Lokad CQRS - Message Throttling and Auto Scaling in the Cloud
There was an interesting question on implementing message throttling with Lokad.CQRS in Windows Azure recently.
Message throttling answers questions like:
How can I throttle messages to ensure that a specific endpoint does not get overloaded, or we don't exceed an agreed SLA with some external service?
In essence, we might need to ensure, say, that the handler does not get more than 3 messages of some kind per second to process. Technical solution to this problem with Lokad.CQRS (leveraging advanced scheduler scenario) has been posted in community (feedback is welcome).
However, let's consider the implications of this scenario. For example, we are throttling messages per customer, to ensure that if customer X sends 100 messages at once, this does not slow down responsiveness by customer Y.
If we implement throttling, this will solve the problem for customer Y. Yet, the proper implementation (resistant to Azure Worker Role recycles and other failures) will add quite a complexity to the solution, increasing maintenance and development costs. As we know from experience, linear increases in solution complexity tend to raise related costs exponentially till they become prohibitively high.
Another side effect is that our customer X (which might be a rather important customer) will get somewhat slower experience, loosing some business value.
Third problem is: message throttling does not address the situation, where the number of customers increases and at some point 2000 of them just happen to send a 5-10 messages in short interval of time (customers tend to do that). The numbers might as well be under the SLA, so throttling will not apply at all. Yet, every single customer will experience slow-down in processing.
Fortunately, in CQRS scenario, in this case at least UI will still stay extremely responsive for all read and browsing operations under such usage spikes.

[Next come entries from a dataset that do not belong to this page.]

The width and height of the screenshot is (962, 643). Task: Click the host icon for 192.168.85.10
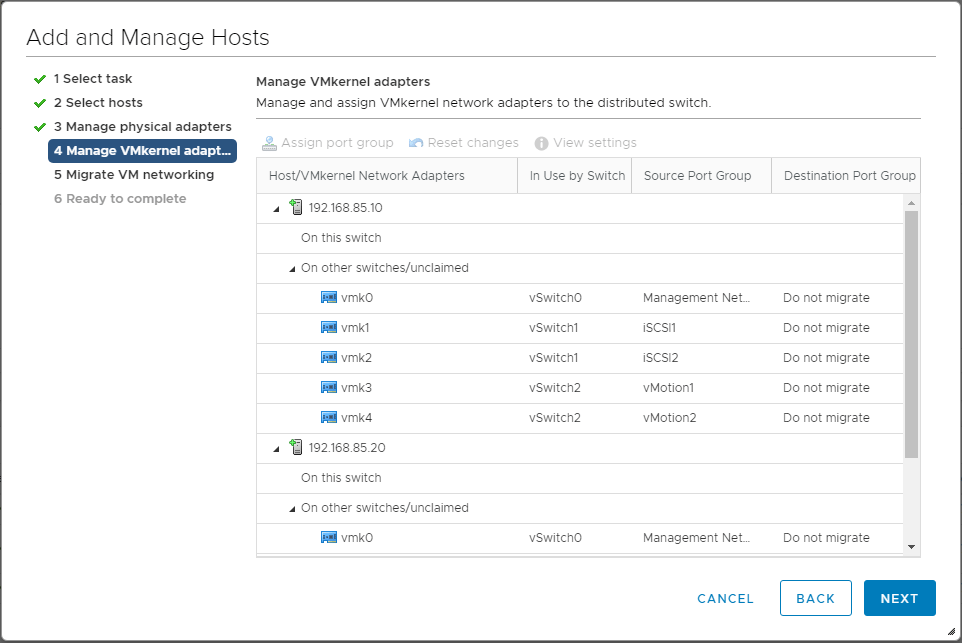[x=295, y=208]
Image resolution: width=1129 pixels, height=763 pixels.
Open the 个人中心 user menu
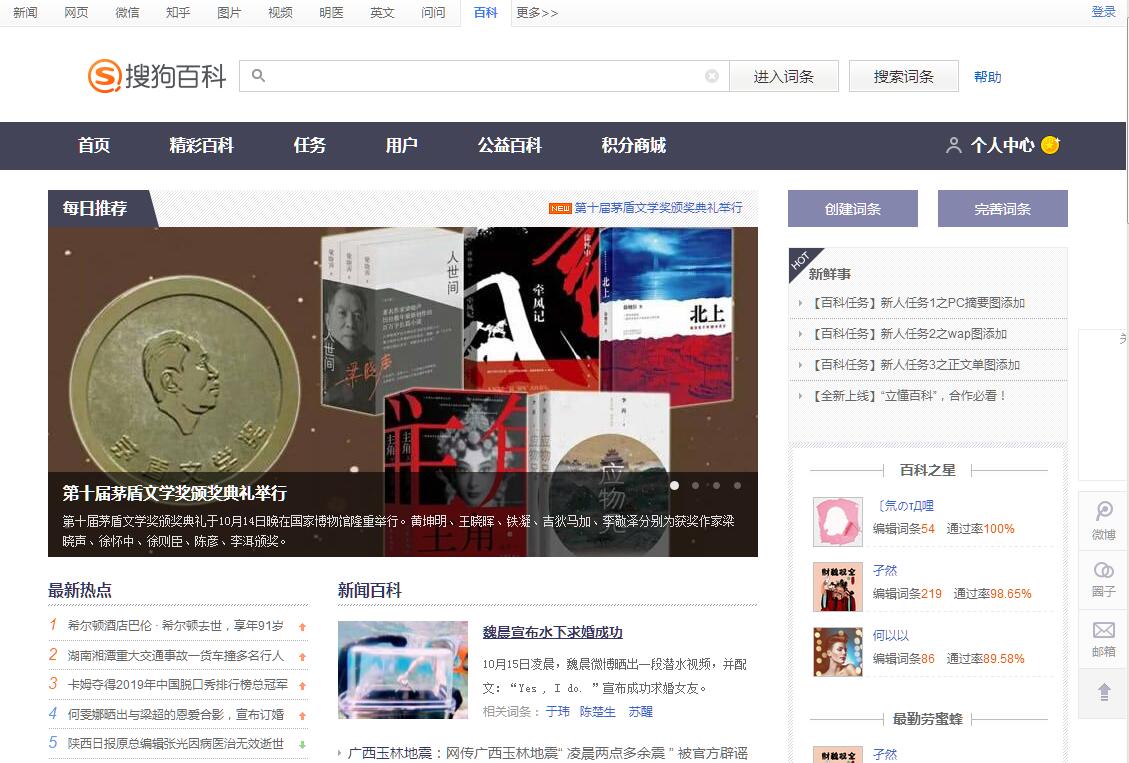1001,145
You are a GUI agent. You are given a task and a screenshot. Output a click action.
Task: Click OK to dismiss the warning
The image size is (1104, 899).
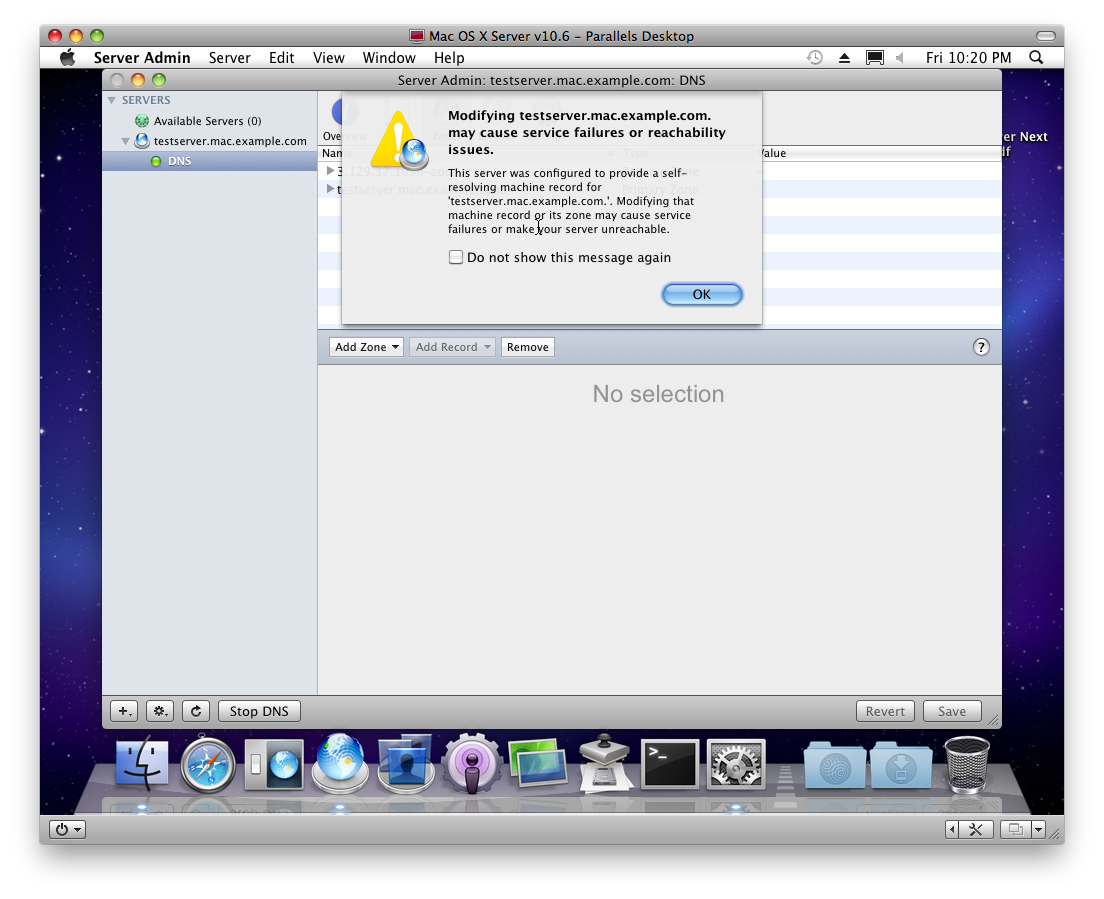pos(702,294)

How do we deal with such problem? I would advise to consider scaling out scenario instead of passive message throttling. Since we are running in the cloud (or can burst tasks to it), we can just ask it to increase the number of workers processing the message load, in response to the increased load.
Alternatively we can actively track average loads (i.e.: message waiting and processing time by type of the message and some properties), predicting them and deploying more workers in advance.
At the moment Lokad.CQRS does not have dynamic scalability capabilities. Lokad.Cloud has this in form of Auto Scaling, which works rather nicely in the real-world scenarios. However, rather soon we might need to introduce this to Lokad CQRS as well (either in form of reusable module coming from Lokad.Cloud or a separate scalable host functionality).
Any feedback on such feature is welcome, as it will help to shape such functionality to be compatible with the needs of the community and not just the self-tuning CQRS vision of Lokad.
So, what do you think?
Saturday, July 24, 2010 at 17:05